Out of Egypt

Then Joseph got up, took the child and his mother by night, and went to Egypt, and remained there until the death of Herod. This was to fulfill what had been spoken by the Lord through the prophet, “Out of Egypt I have called my son.”– Matthew 12:14-15 (NRSV).

 

God’s relationship with Egypt is fascinating. Once the greatest civilization on Earth, it is used as an instrument throughout history to illustrate God’s ultimate greatness. Perhaps this is most vivid in the Exodus story but is rather noteworthy in the life of Christ as well.

 

Things got hot for our Lord’s family very early. Herod, upon hearing word of this “King of the Jews”, tried to deceive the wise men and orchestrated a massacre.

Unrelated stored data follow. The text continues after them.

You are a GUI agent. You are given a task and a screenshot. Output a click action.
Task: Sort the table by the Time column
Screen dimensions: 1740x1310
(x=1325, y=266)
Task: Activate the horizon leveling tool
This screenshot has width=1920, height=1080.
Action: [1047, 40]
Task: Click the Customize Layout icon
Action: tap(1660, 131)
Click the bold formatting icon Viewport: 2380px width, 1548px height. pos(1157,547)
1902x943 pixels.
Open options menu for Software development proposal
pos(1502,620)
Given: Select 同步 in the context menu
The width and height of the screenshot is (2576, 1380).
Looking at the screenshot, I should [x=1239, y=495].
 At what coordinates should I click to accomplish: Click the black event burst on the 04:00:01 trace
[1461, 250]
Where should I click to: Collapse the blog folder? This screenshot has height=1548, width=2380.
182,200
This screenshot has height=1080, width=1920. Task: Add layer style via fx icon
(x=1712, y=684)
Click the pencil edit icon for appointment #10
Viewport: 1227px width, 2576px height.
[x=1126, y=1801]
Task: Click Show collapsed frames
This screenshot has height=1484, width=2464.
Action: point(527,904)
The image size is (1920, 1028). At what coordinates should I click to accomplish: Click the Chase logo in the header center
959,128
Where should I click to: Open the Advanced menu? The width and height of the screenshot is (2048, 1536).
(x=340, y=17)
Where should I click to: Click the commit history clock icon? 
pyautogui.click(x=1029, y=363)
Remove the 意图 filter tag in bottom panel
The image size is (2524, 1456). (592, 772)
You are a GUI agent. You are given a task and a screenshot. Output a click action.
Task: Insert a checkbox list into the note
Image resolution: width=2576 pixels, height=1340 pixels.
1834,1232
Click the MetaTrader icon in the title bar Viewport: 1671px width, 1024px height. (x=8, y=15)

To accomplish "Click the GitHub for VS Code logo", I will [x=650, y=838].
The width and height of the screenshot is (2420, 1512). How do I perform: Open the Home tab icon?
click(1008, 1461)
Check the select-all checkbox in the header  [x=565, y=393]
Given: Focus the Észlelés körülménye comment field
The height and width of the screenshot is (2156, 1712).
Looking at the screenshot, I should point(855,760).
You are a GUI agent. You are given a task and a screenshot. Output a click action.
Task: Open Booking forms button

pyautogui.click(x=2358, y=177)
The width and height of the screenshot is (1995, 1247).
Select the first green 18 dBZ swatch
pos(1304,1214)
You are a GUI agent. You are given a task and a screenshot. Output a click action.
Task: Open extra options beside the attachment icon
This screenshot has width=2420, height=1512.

How fragile is your power if you need to harm the innocent in order to keep it?

 

Jesus’ family would stay in Egypt until Herod’s death fulfilling, as verse 15 states, the words of the Lord through the prophet, “Out of Egypt I called My Son.” In this instance Egypt once again is God’s instrument; a holding device where the promise is nurtured and cultivated. It fits thematically with the permanent truth that patience is necessary. There are plenty of “Hold on!” moments in Scripture (no doubt they are there as mileposts for us to be encouraged in our waiting). The waiting can feel like bondage.

 

Hospitals can be Egypts. Since 2012, I have been hospitalized six times. My last stay cost me the opportunity to be with my family on Thanksgiving, attend my youngest son’s Christening or be with him on his birthday. Everyday that I was able to I would look at the calendar and mark how many days I was confined to a hospital bed. I would argue with doctors and nurses with the hope that they were miscalculating the time of my discharge. One episode found me yelling at a young doctor who, around day 19 of my stay, unpreparedly estimated that I would be there ten more days. “Ten more days!” I exclaimed. It was entirely unacceptable to me. I had lost too much already, I thought, what more do you want from me!

 

Friends and loved ones I spoke with would hear me compare my situation to that of Batman’s in The Dark Knight Rises. It felt like lupus had broken and imprisoned me in the pit. There were no prayers there, no reading of scripture but as the psalmist reminds us in Psalm 139, God was there. The Holy Spirit is a wonderful roommate. I was broken, had nothing in the tank, no sauce but I knew this was not it. Unlike my attack in Charlotte, in which I woke up everyday thinking I had died, I did not believe that this would kill me. The situation was dire at times but the greater problem to me was not being with my family. Sometimes we consider our Egypts to be prisons when they are merely holding centers.

 

In both my hospital experience and in the story of our Lord’s family, timing is everything. We are not in control, there are too many variables for us to master without the Master. What we see as a crisis does not catch the Master by surprise. He is not powerless in the face of our circumstances. The severity is real. Whether Herod or lupus, there are forces in our life that seek to smother our destinies. Thanks be to God that He is a shelter.